病室のベッドの上に私。顔面の傷が瘡蓋になっている。
東京女子医科大学病院に入院していた数日間の間に何人かの見舞い客が来てくれた。
「池上幸豊とその妻」の作者、小川信夫先生も心配していらしてくれた。
「私はもうチケットを300枚売った。全てあなたにかかってるから頑張って直して下さいよ」
と、励ましともプレッシャーとも取れる言葉をかけて下さった。
すると、往診の先生方がやって来た(ここは研修医がいっぱいいるので回診は5〜6人くらいでゾロゾロ来る)。小川先生が怪我の様子を尋ねると、そのうちの一人が
「代役はもう決まりましたか?」
と、言った。
その医師は担当医ではなかったが、私はその言葉に目の前が真っ暗になった。
これは役者にとっては死刑の宣告にも等しい言葉だ。
小川先生は必死に「彼は主役で替えがないんです!皆が彼に期待してるんですよ!」
と、説得してくれたがその医師は、
「…私は担当医ではないので何とも言えませんが、正直厳しいと思います」
私はその言葉にただ、顔面蒼白で絶句するしかなかった。
その夜が一番辛かった。
指の血流がなかなか戻らないので血管を太くする点滴を打ちながら、私は気を紛らわすため、小声で芝居の稽古をした。ちょうど今も稽古場では稽古が行われているはず。実質稽古時間と同じ、二時間半をかけて全幕の稽古をやった。
台詞を喋っていると大分気が紛れてくる。
それにも増して、間隔を失っていたはずの足の指が台詞に合わせて反応しているように感じられた。

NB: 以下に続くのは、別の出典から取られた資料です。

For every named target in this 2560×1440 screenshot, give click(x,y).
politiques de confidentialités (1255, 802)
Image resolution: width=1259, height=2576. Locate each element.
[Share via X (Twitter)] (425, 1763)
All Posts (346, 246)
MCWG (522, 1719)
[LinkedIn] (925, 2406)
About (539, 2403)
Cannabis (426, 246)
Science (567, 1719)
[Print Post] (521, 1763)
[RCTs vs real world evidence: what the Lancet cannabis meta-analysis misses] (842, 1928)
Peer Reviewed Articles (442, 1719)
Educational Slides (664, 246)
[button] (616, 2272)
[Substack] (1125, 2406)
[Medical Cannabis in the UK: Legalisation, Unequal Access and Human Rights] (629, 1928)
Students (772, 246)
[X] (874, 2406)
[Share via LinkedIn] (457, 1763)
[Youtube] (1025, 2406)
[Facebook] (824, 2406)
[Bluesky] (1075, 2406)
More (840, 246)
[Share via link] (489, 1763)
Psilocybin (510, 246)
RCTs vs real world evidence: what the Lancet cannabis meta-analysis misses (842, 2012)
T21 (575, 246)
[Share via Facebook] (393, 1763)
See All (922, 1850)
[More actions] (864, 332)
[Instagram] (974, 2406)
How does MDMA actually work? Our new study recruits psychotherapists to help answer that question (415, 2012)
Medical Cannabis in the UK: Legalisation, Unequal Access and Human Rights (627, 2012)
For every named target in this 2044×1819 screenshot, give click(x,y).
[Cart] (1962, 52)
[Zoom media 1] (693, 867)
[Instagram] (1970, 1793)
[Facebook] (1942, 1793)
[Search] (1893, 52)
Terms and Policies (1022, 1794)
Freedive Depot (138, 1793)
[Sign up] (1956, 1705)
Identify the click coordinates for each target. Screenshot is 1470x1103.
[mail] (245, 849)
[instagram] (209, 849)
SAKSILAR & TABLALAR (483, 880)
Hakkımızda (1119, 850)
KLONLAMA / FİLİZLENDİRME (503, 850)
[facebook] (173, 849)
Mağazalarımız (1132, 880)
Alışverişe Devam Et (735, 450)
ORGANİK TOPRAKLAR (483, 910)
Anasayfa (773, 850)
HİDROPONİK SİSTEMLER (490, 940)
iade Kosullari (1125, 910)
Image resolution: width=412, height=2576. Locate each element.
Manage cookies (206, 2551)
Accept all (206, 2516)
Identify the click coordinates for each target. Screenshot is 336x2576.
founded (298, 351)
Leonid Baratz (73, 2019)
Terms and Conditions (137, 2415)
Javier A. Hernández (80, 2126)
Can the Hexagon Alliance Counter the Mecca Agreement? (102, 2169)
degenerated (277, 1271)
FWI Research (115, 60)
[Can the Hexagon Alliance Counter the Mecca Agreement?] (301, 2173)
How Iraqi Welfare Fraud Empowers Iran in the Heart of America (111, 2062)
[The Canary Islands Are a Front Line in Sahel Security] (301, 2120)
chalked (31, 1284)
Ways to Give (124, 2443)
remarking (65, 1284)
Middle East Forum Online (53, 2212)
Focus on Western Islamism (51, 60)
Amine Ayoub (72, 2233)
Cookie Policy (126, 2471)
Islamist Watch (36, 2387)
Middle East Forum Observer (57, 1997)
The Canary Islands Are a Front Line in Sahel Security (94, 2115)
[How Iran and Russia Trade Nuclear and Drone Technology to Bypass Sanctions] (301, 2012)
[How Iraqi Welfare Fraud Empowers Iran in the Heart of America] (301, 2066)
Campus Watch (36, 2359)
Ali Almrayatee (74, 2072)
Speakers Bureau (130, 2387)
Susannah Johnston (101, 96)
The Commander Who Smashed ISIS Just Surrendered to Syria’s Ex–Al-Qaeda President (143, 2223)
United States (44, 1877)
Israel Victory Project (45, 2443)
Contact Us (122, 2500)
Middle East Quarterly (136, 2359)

これは点滴の効果なのだろうか?それとも、足の指自身もやはり早く舞台復帰することを望んでいるのだろうか?
役は体全体で作るものである。足の指だって役になりきる。彼も早く幸豊に戻りたがっているのではないか?
何が辛いって、これまで作ってきた幸豊という役に会えなくなるのが、一番辛いことなのだ。
私は自分の足の指に念を送り続けた。殆どオカルト療法だと思われるかもしれないが、何気にそれが一番の治療のような気がしてならなかった。
「絶対に治ろう!絶対に復帰しよう!一緒に幸豊になって、舞台を踏もう!頑張ろう!」
私はその夜、何度も何度も足に語りかけた。指先の感覚も心なしか熱くなっているように感じられた。泣いているのか?
…いや、泣いているのは私だった。
翌朝、担当医が回診に来て、
「大分安定してきましたね。これで指がなくなっちゃうような事態はなくなったと思います。明日には退院できるでしょう」
私はちょっとだけ安心した。しかし、本当はそんなことはどうでも良かった。私にとっては、舞台に立てるか立てないか、それだけだ。
午後にはプロデューサーの水野さんがやって来た。ここで担当医から、ドクター・ストップがかかったら万事休す。全ては終わりである。
「海さんの独断は受け付けねぇ!医者の判断を元に決断する!」
水野氏は私に厳しく釘を刺した。
この時が、私の不安のピークだった。
別室に通されて担当医の説明を受けた。
医師は今までの経過と怪我の状況を淡々と語った。
私は心臓が破裂しそうなほどバクバク言っている。
一通り説明が終わってから、水野氏が聞いた。
「…それで、彼から聞いてると思いますが、来月の舞台は…」
すると、担当医は以外にもあっさりと言った。
「あ、大丈夫だと思いますよ」
「稽古にはいつくらいから復帰できますか?こちらは一週間や十日は覚悟してますが…」
「ま、明日からでも」
「やっぱり車椅子や松葉杖なんかで…」
「や、もう普通に歩く練習して頂いて結構です」
「いや、でも…」
余りにあっさりと許可が降りたので、覚悟を決めて出てきた水野氏はちょっと困惑気味だ。
「水野さん、許可が降りたんだからもういいじゃないですか!」と、私。
すると、「この野郎!嬉しそうな顔してんじゃねぇ!」
結局、指先に血流が戻り、傷口が安定に向い始めたのでドクターストップは免れ、退院、稽古復帰という流れが現実となった。私は心底胸を撫で下ろした。
ここ数日の狼狽から一気に開放され、気分は最高、夢見心地。ま、全ては自分の蒔いた種ではあるのだがね。
すると、劇団火扉ですでに13年間タッグを組んできた三木氏が見舞いにやってきた。
カミさんが夕べの私の落ち込みようを心配して連絡を入れたようだった。
レストルームで新宿の夜景を背景に、三木氏と何年かぶりかでふたりで話しをした。
以外にコンビというものは普段面と向って話をしないものである。
三木氏は見舞いに花園神社の芸能成就のお守りを持って来てくれて、笑った。
変な気を使わなくて良い分、こういう見舞もいいものだ。